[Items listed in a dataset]

══════

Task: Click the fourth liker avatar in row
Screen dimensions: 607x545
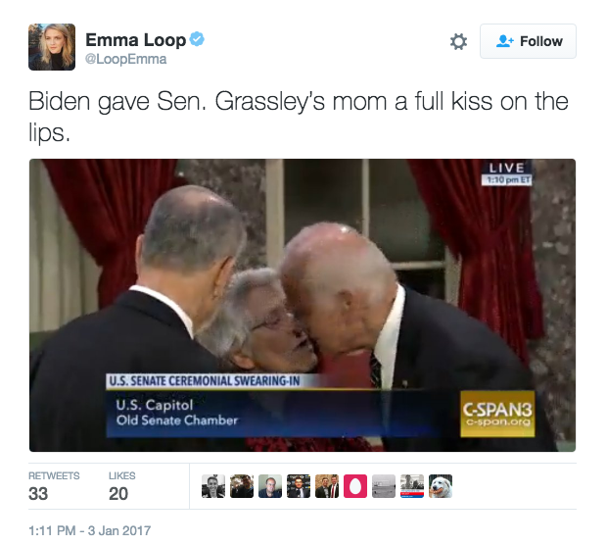Action: 299,486
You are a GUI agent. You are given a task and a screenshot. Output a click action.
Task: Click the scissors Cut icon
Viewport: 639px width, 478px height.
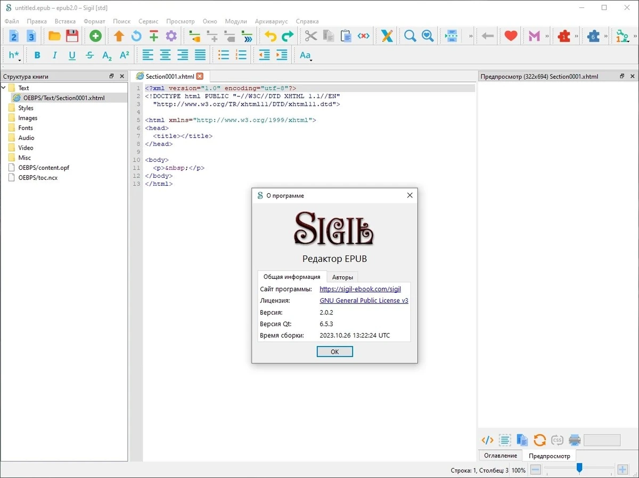(x=311, y=36)
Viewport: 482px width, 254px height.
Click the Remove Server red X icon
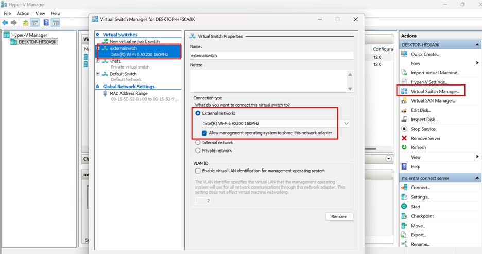[404, 138]
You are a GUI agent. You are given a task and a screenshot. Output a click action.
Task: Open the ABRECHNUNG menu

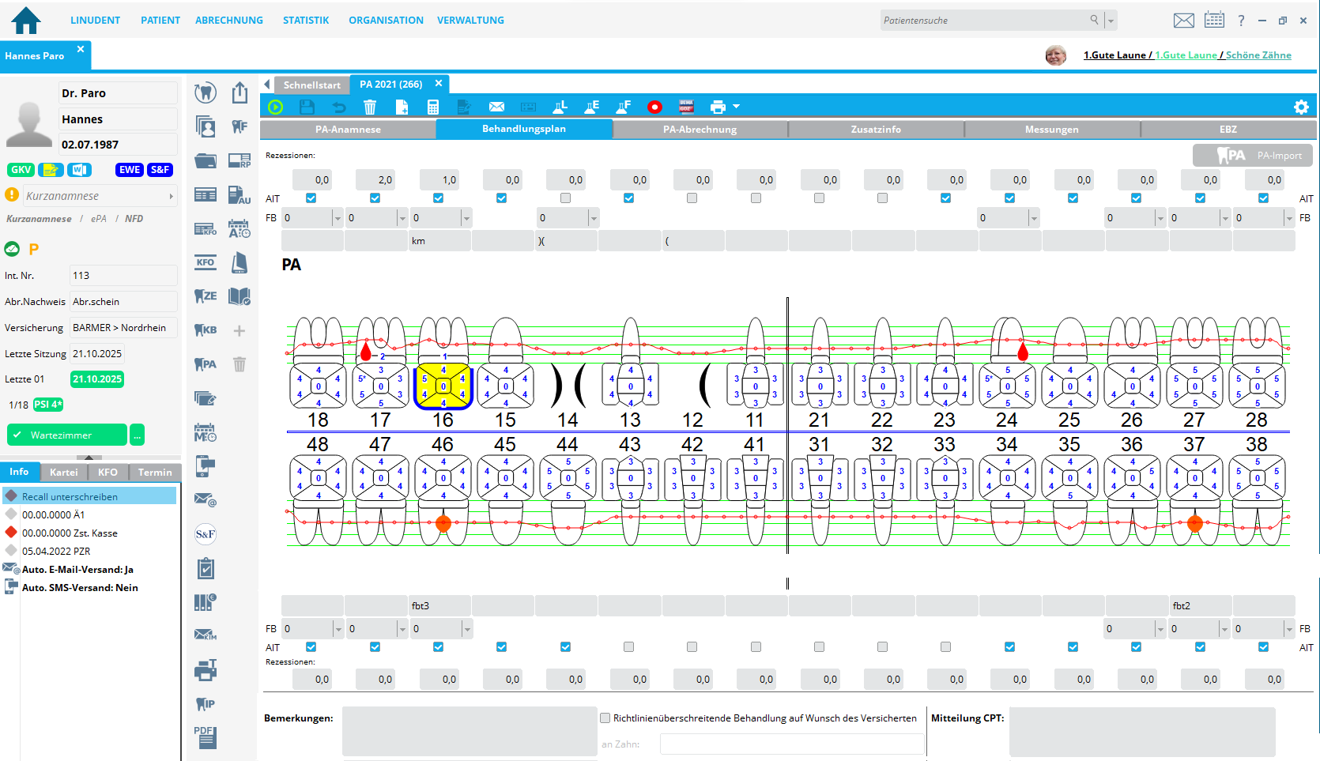(x=229, y=21)
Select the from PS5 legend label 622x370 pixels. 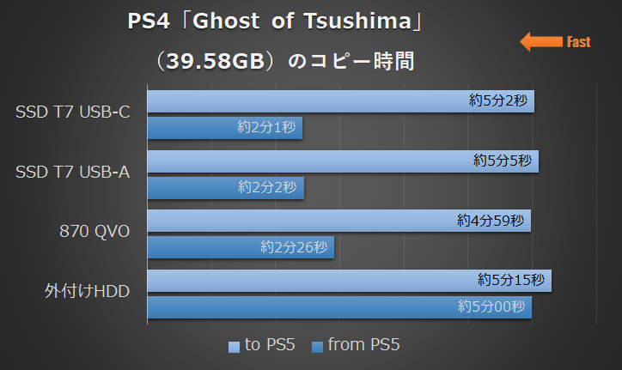(x=363, y=344)
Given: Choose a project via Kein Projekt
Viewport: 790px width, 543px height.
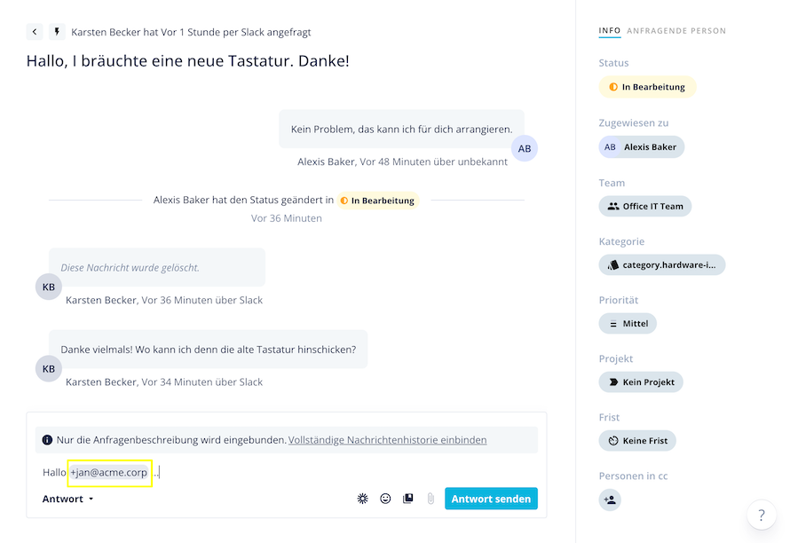Looking at the screenshot, I should point(641,382).
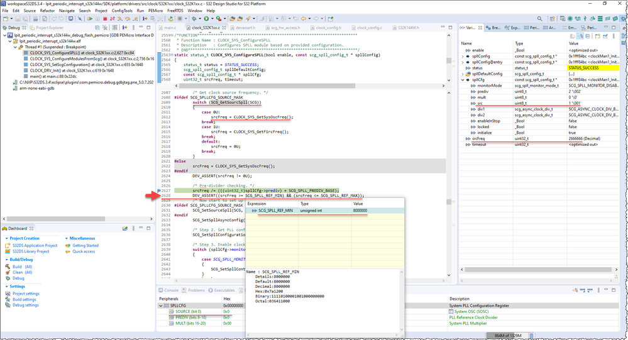Open the Debug settings link
628x340 pixels.
26,305
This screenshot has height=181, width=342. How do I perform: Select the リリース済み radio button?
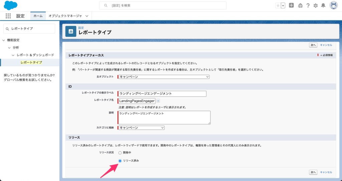(x=120, y=161)
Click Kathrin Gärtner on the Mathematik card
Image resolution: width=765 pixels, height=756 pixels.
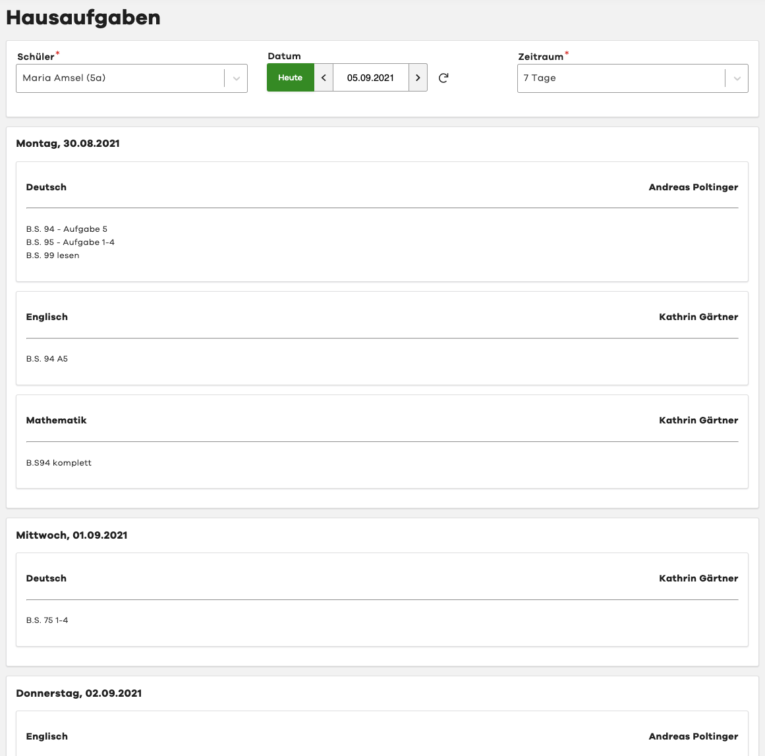click(698, 420)
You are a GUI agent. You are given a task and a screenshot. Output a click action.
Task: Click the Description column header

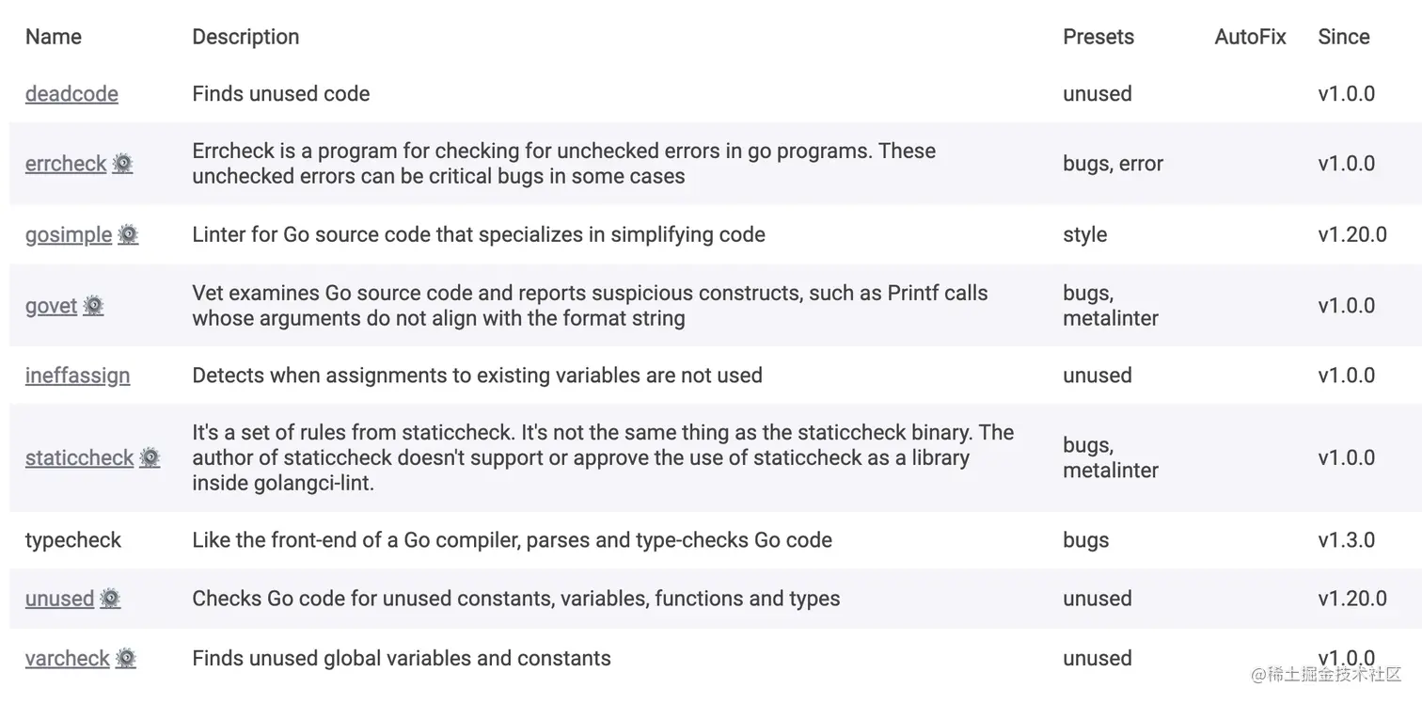pyautogui.click(x=245, y=37)
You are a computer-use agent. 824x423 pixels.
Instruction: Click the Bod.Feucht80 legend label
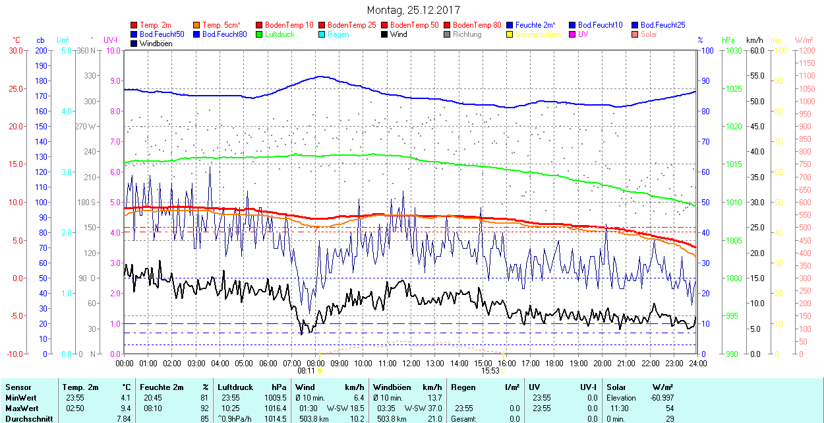coord(224,34)
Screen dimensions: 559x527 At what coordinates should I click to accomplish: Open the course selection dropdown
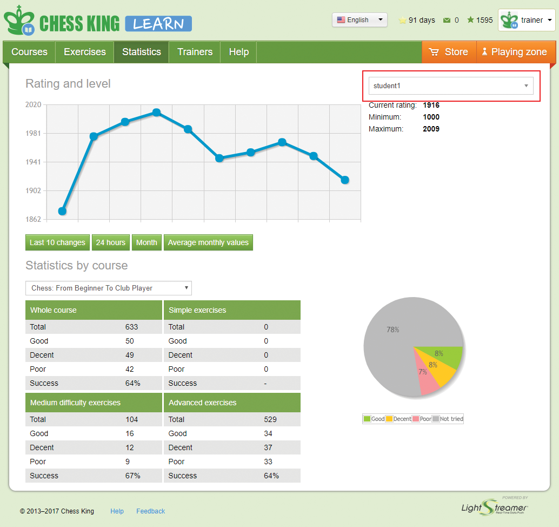click(x=109, y=288)
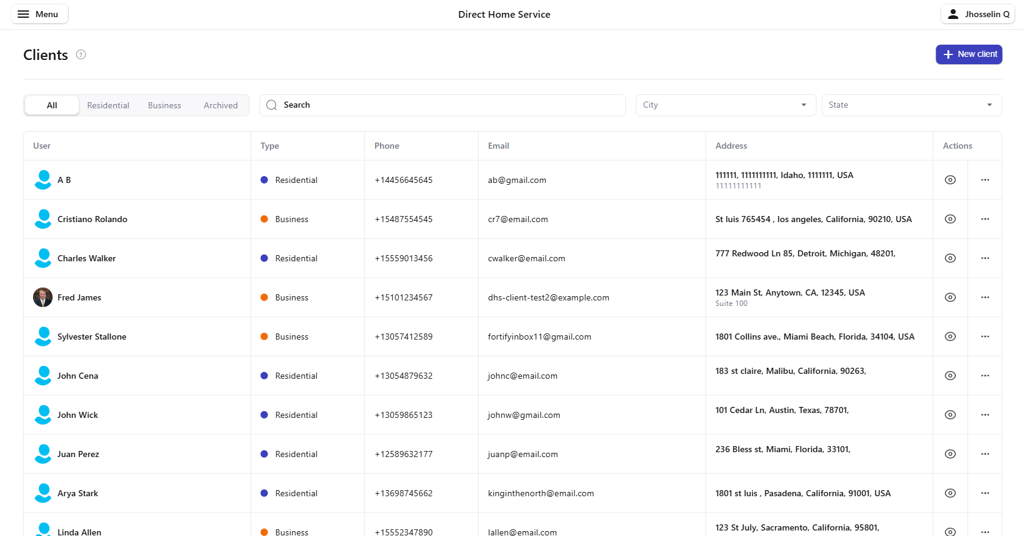Image resolution: width=1025 pixels, height=536 pixels.
Task: View John Cena's client details
Action: 950,376
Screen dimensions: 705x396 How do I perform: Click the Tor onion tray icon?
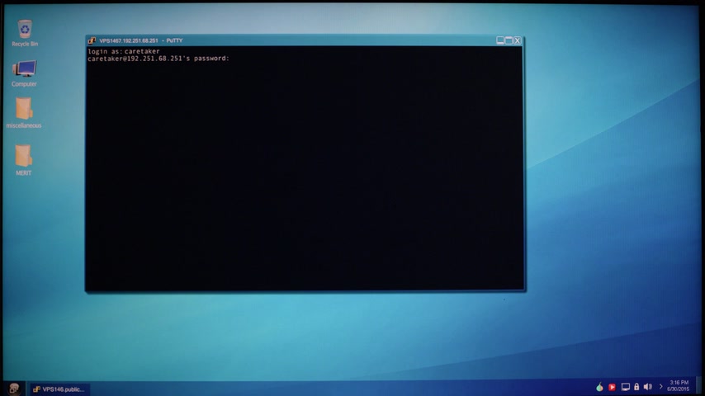599,387
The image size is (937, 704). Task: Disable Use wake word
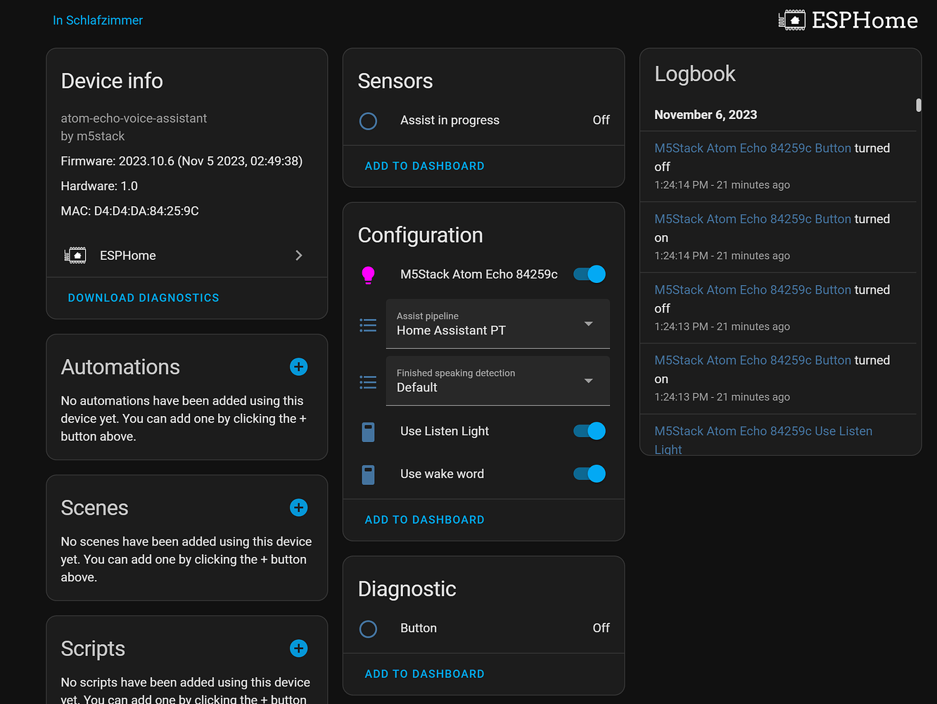click(589, 474)
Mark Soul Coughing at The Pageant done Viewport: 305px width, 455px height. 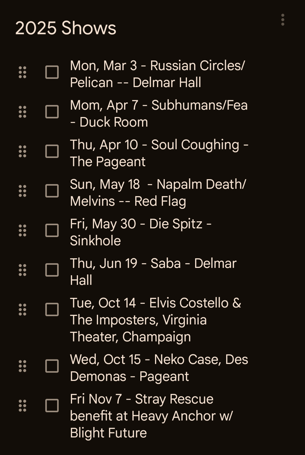pos(52,151)
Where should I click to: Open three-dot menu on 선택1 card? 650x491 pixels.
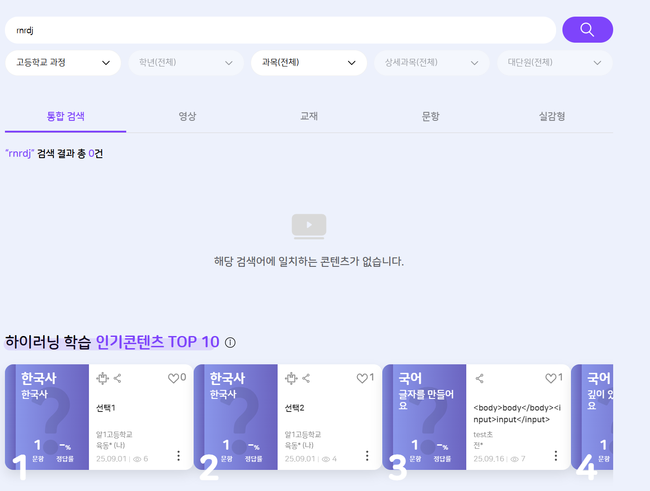coord(178,456)
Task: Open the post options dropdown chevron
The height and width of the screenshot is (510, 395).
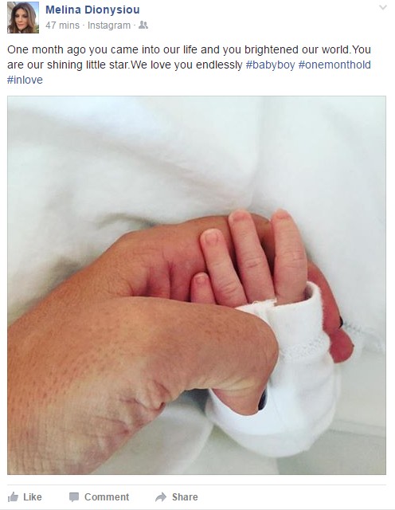Action: click(383, 7)
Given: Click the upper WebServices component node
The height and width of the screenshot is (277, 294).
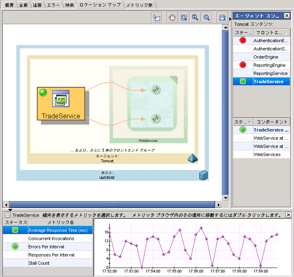Looking at the screenshot, I should tap(156, 89).
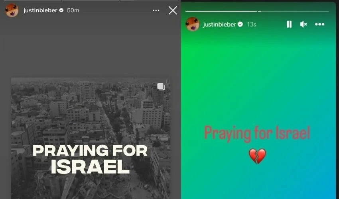Image resolution: width=339 pixels, height=199 pixels.
Task: Toggle the muted speaker icon on the right story
Action: point(304,24)
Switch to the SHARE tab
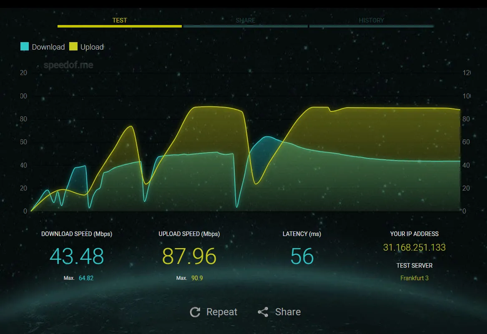 click(x=245, y=20)
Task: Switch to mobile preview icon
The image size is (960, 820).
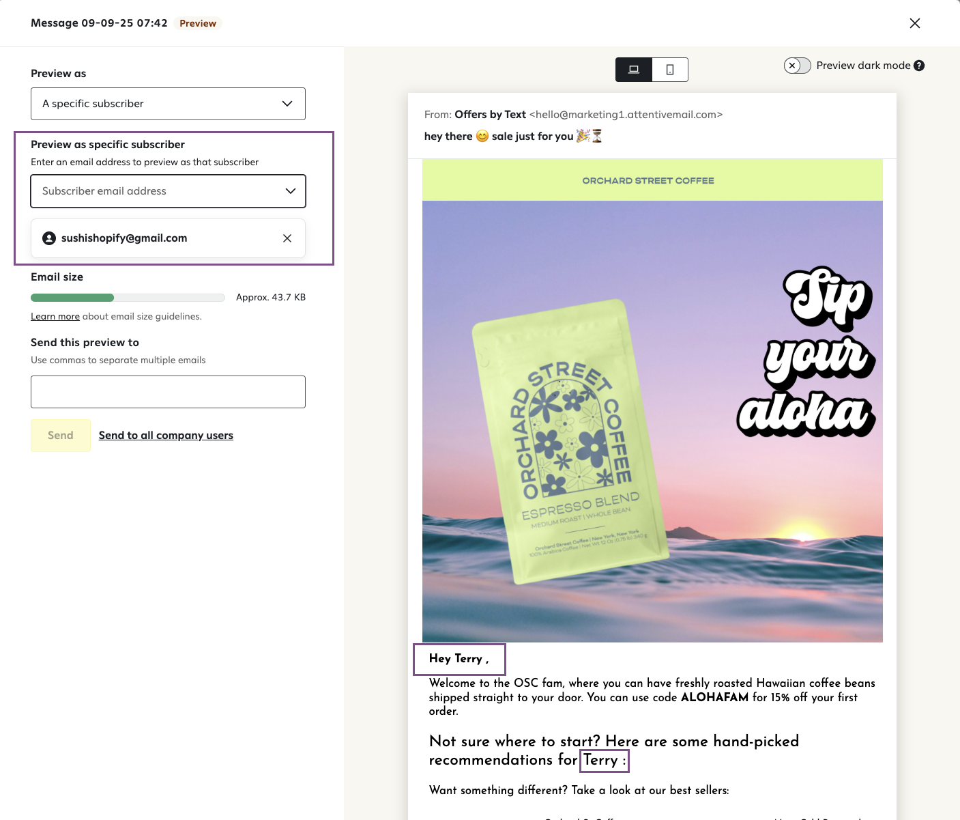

══════

» **What you should do**
For the entries above, print exactly the lines between the one with "Where should I" and the one with "Given: Click the", inclusive, with no pictures.

» **Exercise response**
Where should I click to: Open three-dot menu on 선택1 card? 650x491 pixels.
coord(178,456)
Task: Open the post options dropdown chevron
The height and width of the screenshot is (510, 395).
Action: click(383, 7)
Given: Click the upper WebServices component node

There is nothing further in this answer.